THE TASK:
Copy out, word for word, the lines of the listing below, starting at the line that contains "This screenshot has height=784, width=1529." and running through the end of the listing, both ends included. Leave the pictures out of your answer.

[Lines of data]
— Begin —
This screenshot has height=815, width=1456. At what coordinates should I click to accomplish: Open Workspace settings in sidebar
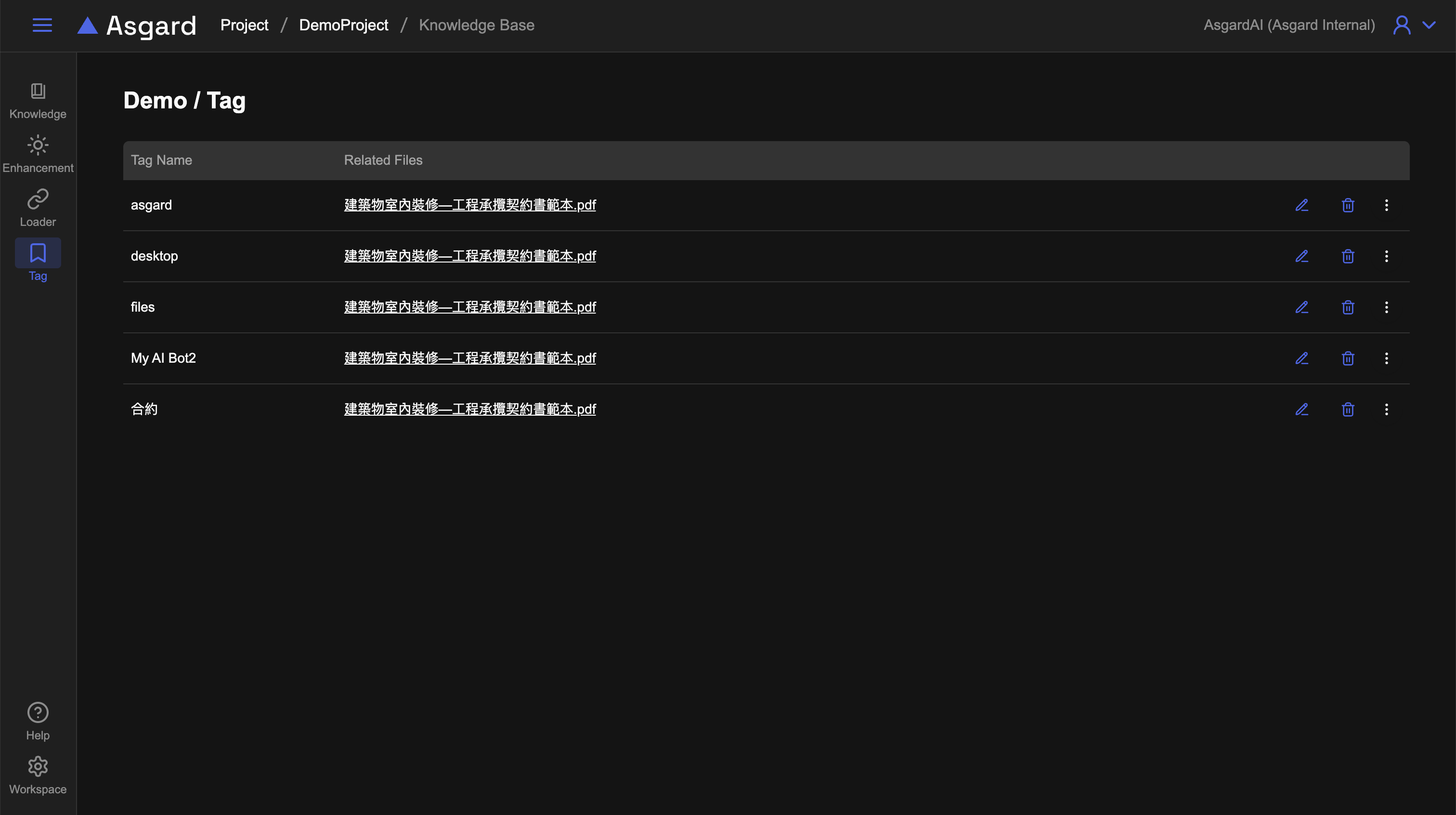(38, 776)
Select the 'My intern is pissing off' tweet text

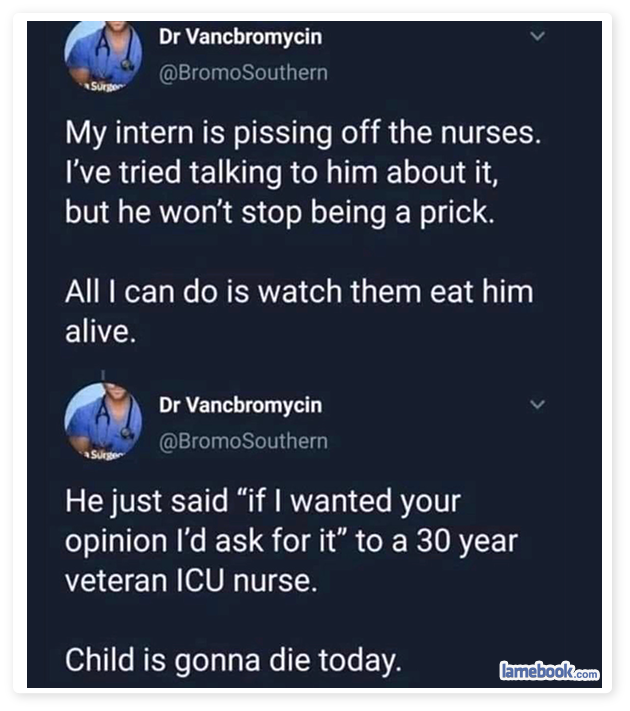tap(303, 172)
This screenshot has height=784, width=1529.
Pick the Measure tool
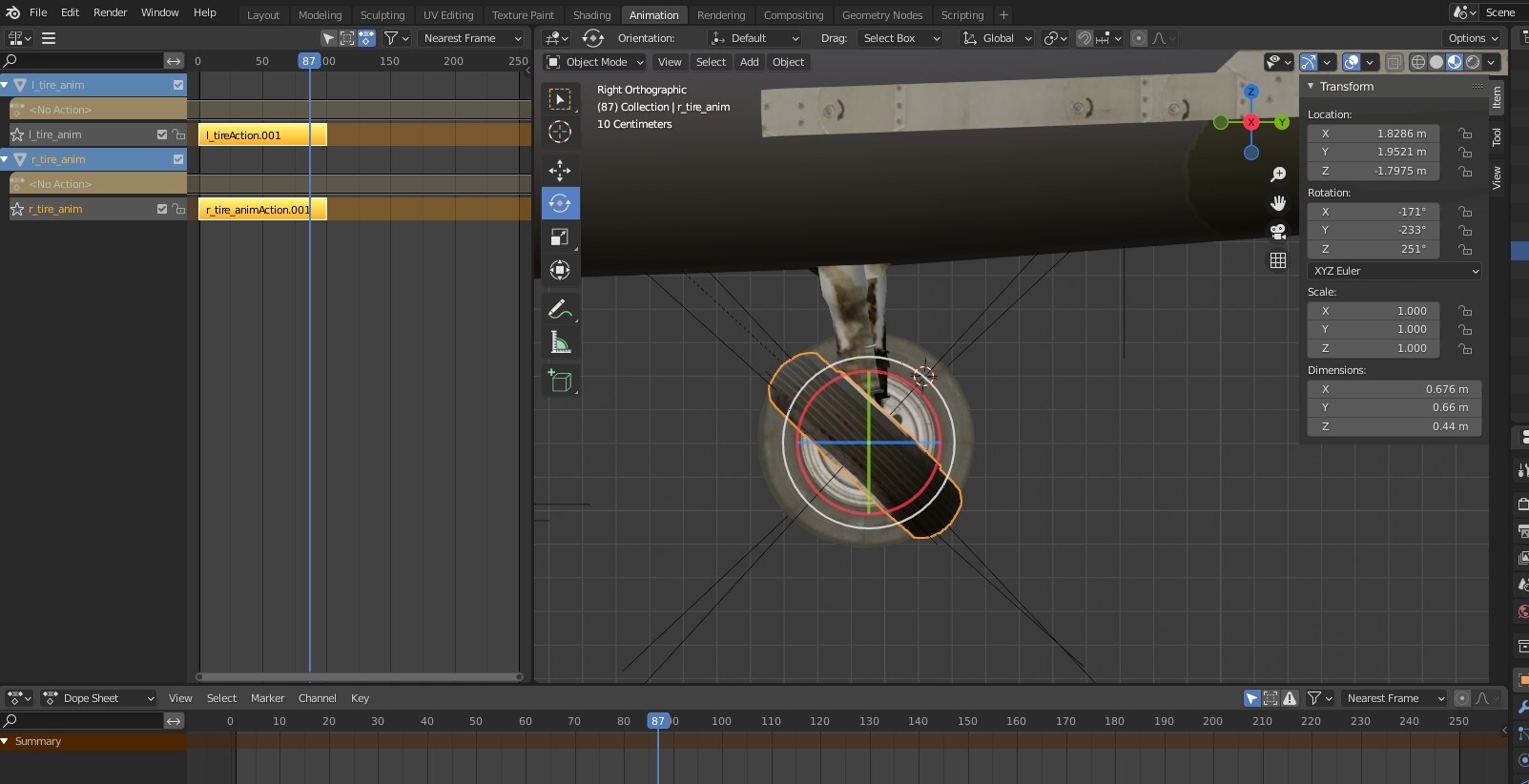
— End —
EXERCISE OUTPUT:
This screenshot has height=784, width=1529.
Pick the Measure tool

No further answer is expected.